The African continent has similar levels of iron ore reserves as Australia, and the majority of these remain untapped. The signs are already there: In May, major Chinese steelmakers called on their government to increase both domestic iron ore production and investment into the exploration and development of iron ore deposits in Africa. In early June, China’s state-controlled newspaper Global Times threatened that China was willing to curb Australian iron ore imports if it felt backed into a corner and would “pay more and spend time to seek alternatives from Brazil or Africa”.

In many ways, this is one of those moments that China has strategically been preparing for since its African engagements began to skyrocket roughly two decades ago. Chinese investments in Africa’s natural resources serve a multitude of purposes – but more than anything, they support China’s long-term quest for self-reliance in key commodities necessary for economic growth, national security, and political stability.
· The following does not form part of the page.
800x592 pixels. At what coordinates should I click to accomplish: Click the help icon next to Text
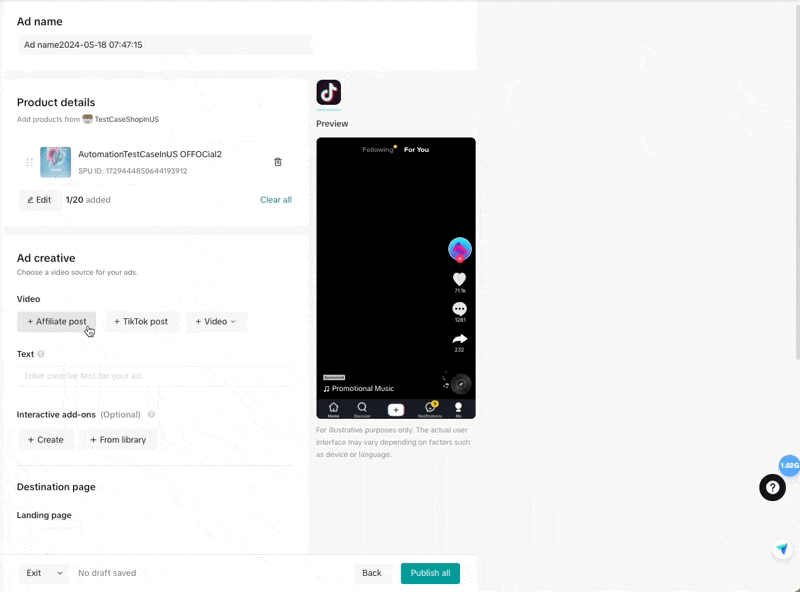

State-owned and non state-owned Chinese firms have already invested heavily in African iron ore to help diversify and secure China’s supply of this key commodity. South Africa is currently China’s third largest source of the metal (albeit a distant third behind Australia and then Brazil) and Mauritania is among its top 15 suppliers. Algeria, Cameroon, Republic of Congo, Guinea, Liberia, Senegal, Sierra Leone, Gabon, Nigeria, and Madagascar all have reserves, many of which are under study or being developed by Chinese companies.
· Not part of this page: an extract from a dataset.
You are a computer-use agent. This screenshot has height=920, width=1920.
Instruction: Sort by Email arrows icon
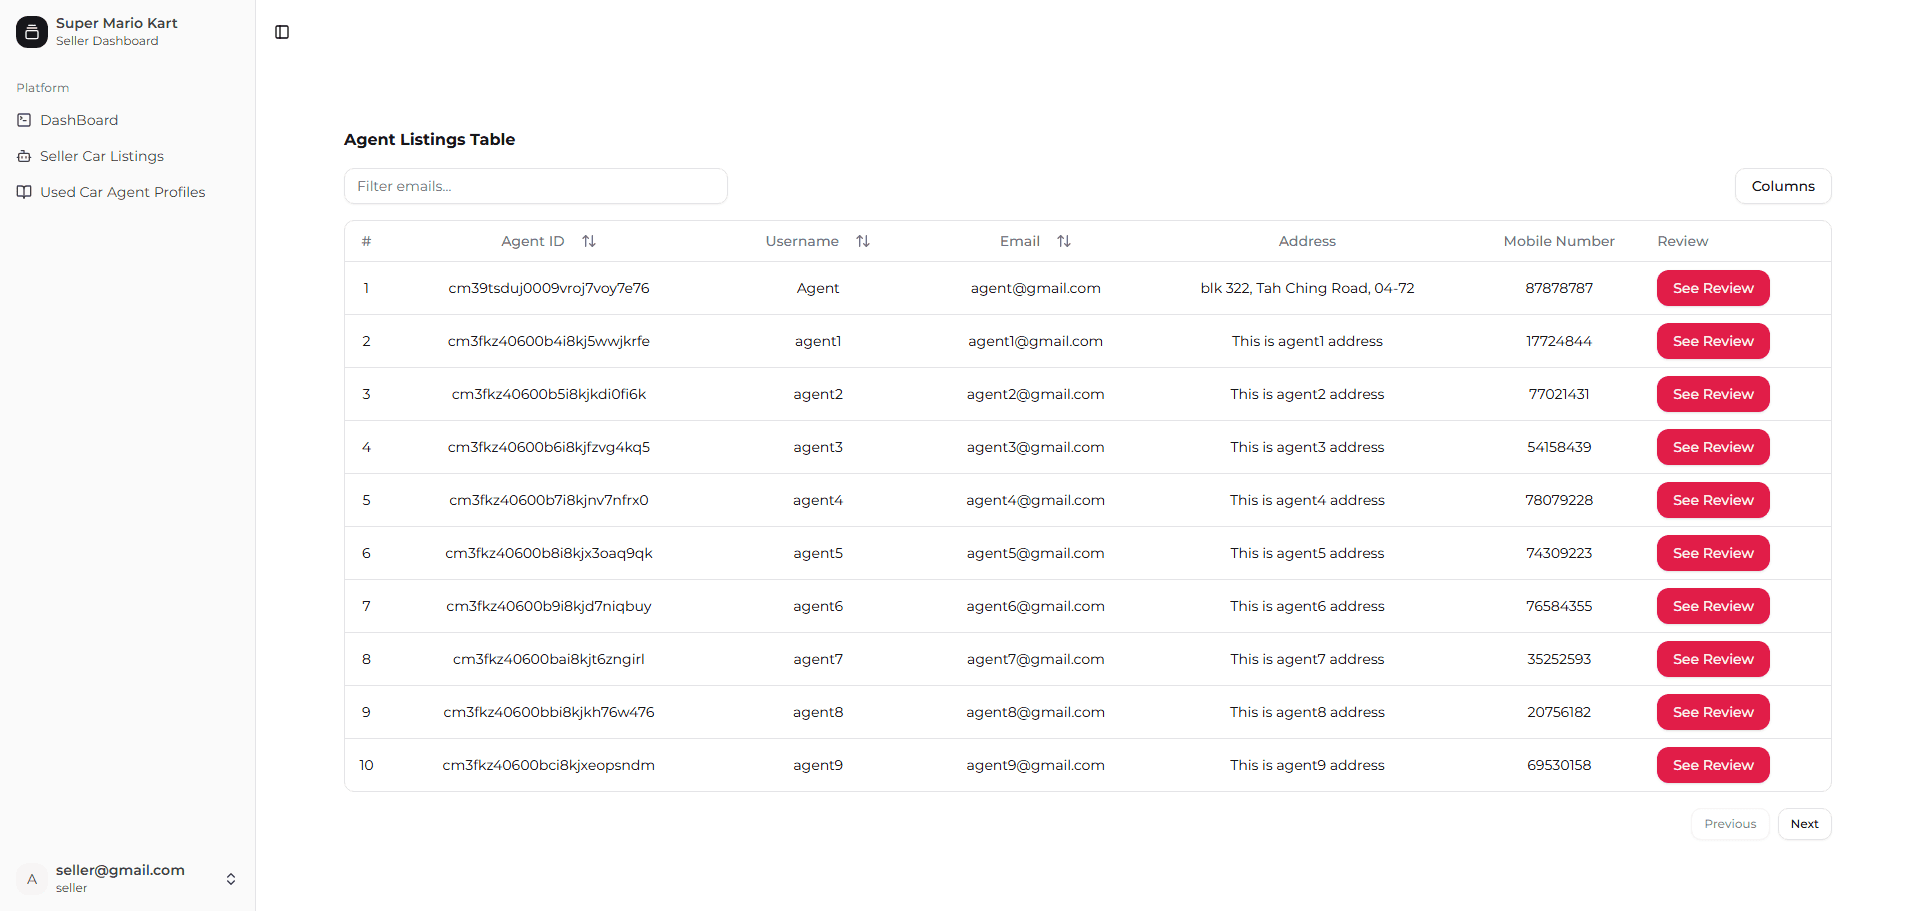tap(1064, 241)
As pointed out, this is not just a “rhetorical leveraging” to put more pressure on Australia, its part of a long game that has been central to the CCP policy in lifting its state above others for decades.

Australian politicians better start thinking beyond the next election, or even the 24 hour news cycle, and ditch the remainder of the failed neo-liberal ideology that has kept it wed to letting the mining industry balance the future of Australia’s economy and welfare on a pin.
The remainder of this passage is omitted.